Inside Llewyn Davis is a 2013 American comedy-drama film written, directed and edited by Joel and Ethan Coen. The film stars Oscar Isaac, Carey Mulligan, and John Goodman, and was produced by Scott Rudin, and Ethan and Joel Coen. T Bone Burnett was the executive music producer. The story is about a week in the life of a singer-songwriter who is active in New York's folk music scene in 1961. Although Llewyn Davis is a fictional character, the story was partly inspired by the autobiography of folk singer Dave Van Ronk. The folk songs performed in the film are all sung in full, and, with one exception, were recorded live.
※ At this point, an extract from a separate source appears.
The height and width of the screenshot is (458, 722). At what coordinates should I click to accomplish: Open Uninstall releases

The film premiered at the 2013 Cannes Film Festival on May 19, where it won the Grand Prix. The film then began a limited release at four theatres on December 6, 2013, before later going on wide release at over 700 theatres on January 10, 2014 in the United States and Canada, by CBS Films. The film has grossed a worldwide total of over $32 million on a budget of $17 million. Upon release, review aggregator Rotten Tomatoes surveyed 233 reviews and judged 95 percent to be positive.
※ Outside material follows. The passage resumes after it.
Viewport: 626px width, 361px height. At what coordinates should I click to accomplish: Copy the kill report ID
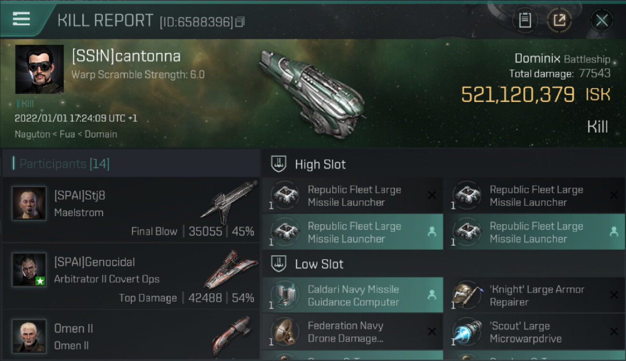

At the 86th Academy Awards, Inside Llewyn Davis was nominated for Best Cinematography and Best Sound Mixing, but lost both to Gravity. At the 67th British Academy Film Awards, it was nominated in three categories: Best Original Screenplay, Best Cinematography and Best Sound, but it failed to win any. At the 70th Golden Globe Awards, it was nominated for Best Motion Picture – Musical or Comedy, Best Performance by an Actor in a Motion Picture – Musical or Comedy, and Best Original Song and again won nothing.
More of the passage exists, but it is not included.